start Source passage

# Katie's Fluval Edge!!



## katienaha (May 9, 2010)

Yay a fluval edge for christmas!!
I did an attempt at planting but theres not a ton of roots on all the fantastic plants I got from EDGE and Aquaman. Sort of looks like I washed a salad in there but I'll get it all cleaned up soon enough. Eco complete for the substrate (also thanks to Aquaman). I am really looking forward to these plants taking hold and getting some shrimp in here in the spring!


----------



## Petah (Dec 19, 2010)

Looking awesome! 
I'm excited to set up my Edge too!
Are you planning on changing to LED lighting?


----------



## katienaha (May 9, 2010)

Noooo whats the benefits of changing to LED vs what is on it right now??

Yeah I am really excited about it. It is sitting on my kitchen counter, in the middle of the main living area. I cant wait for the water to clear up!!


----------



## Petah (Dec 19, 2010)

I'm not sure what the difference is. I just know the LED are brighter than the stock. I mean, i've seen the tanks setup @ stores with stock lights and the plants seem to do fine.
I don't know, guess i just read into what other do. Monkey see, Monkey do.


----------



## doogie (Nov 5, 2010)

Hey nice present!
D


----------



## thefishwife (Apr 21, 2010)

Congrats Katie! They are a nice tank, as I have one too. That being said, I had to put an extra light on my tank that sits on top of it, for the plants to grow properly as I found the stock lighting wasn't enough. 

Hopefully yours will do fine with just what you have.


----------



## Morainy (Apr 21, 2010)

That's a really nice tank, Katie. Is it red? Orange? I can't quite tell.

I hope that you woke up to clear water today. The plants will take hold quickly, I'm sure. The wood will eventually agree to sit at the bottom of your tank without weights, too. (I have a very similar piece of wood in one tank, with anubias glued to it and for quite awhile it would float up whenever disturbed even though I'd boiled it and then soaked it for weeks, but now it sits where it's supposed to.) 

It's pretty already. What kind of fish are you going to put into it?


----------



## katienaha (May 9, 2010)

Water is a bit clearer this morning. I set that up at 10pm last night, and at 10am its better. I am sure it will clear more.

The colour is like a burnt orange/brass colour.

That piece of wood I never really had a home for, I used to have it in a 10g, but I sold that tank over the summer, and it has been sitting dry since then - it's a piece from the local riverbank. Currently tied down to a butter knife!

Those anubias nana petite I got from another member (EDGE) and they are so beautiful and healthy. Actually I think every plant in that tank came from either EDGE or Aquaman.

I dont know if the heater I have for this is totally submersible, or if the cord section needs to be above the water level? It is a "Marina C17 submersible aquarium heater". Anyone have experience with these?

What kind of light did you add thefishwife?? My kitchen is bright, but I dont know if it will be enough.


----------



## Petah (Dec 19, 2010)

end Source passage

__What to work on__:
Answer these from the Fluval Edge thread:
1. What substrate did katienaha use?
2. What is the piece of wood tied down to?
3. What color does katienaha say the tank is?
The listing after the Fluval Edge thread is separate material.

start Recorded data

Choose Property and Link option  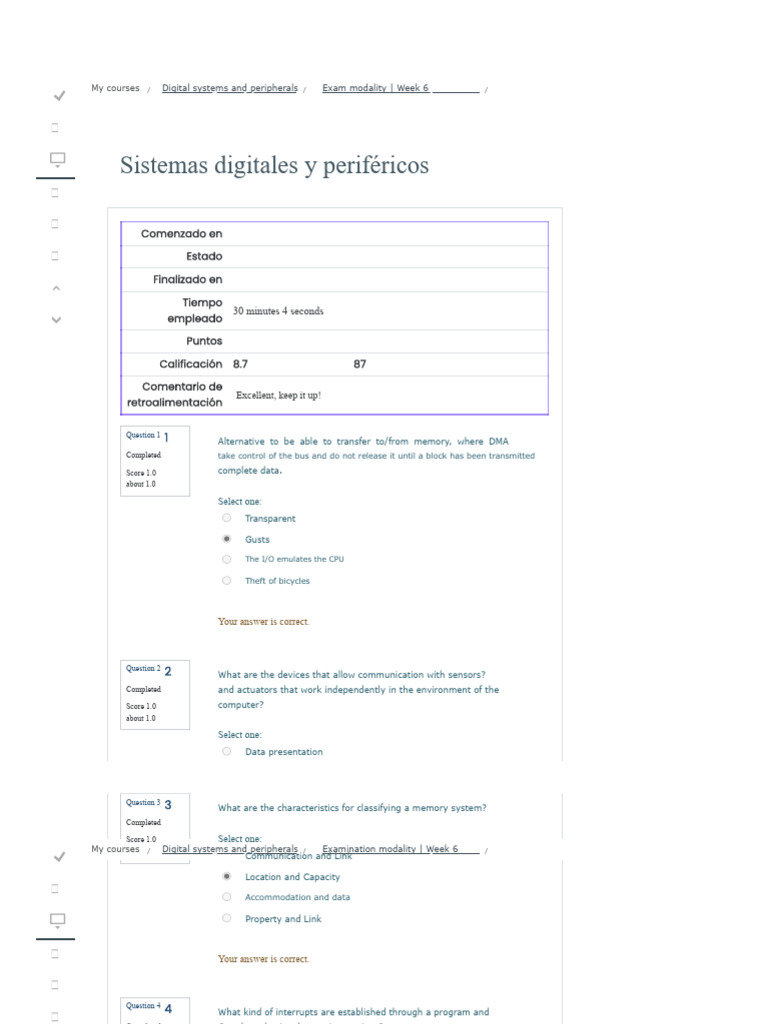(x=227, y=918)
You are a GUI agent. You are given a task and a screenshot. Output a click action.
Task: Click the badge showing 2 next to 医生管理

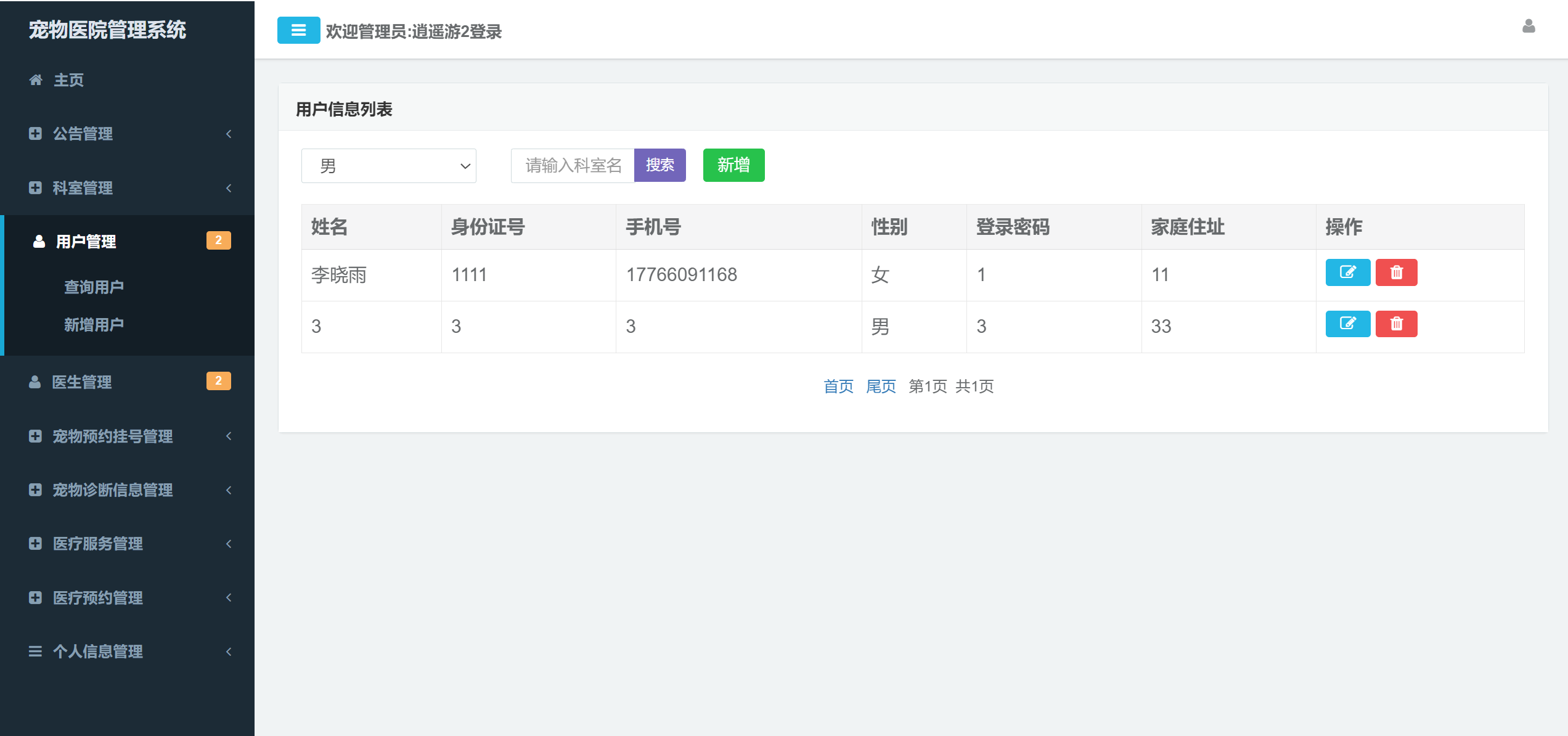point(219,381)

end Recorded data

__Solution__:
1. Eco complete
2. A butter knife
3. A burnt orange/brass color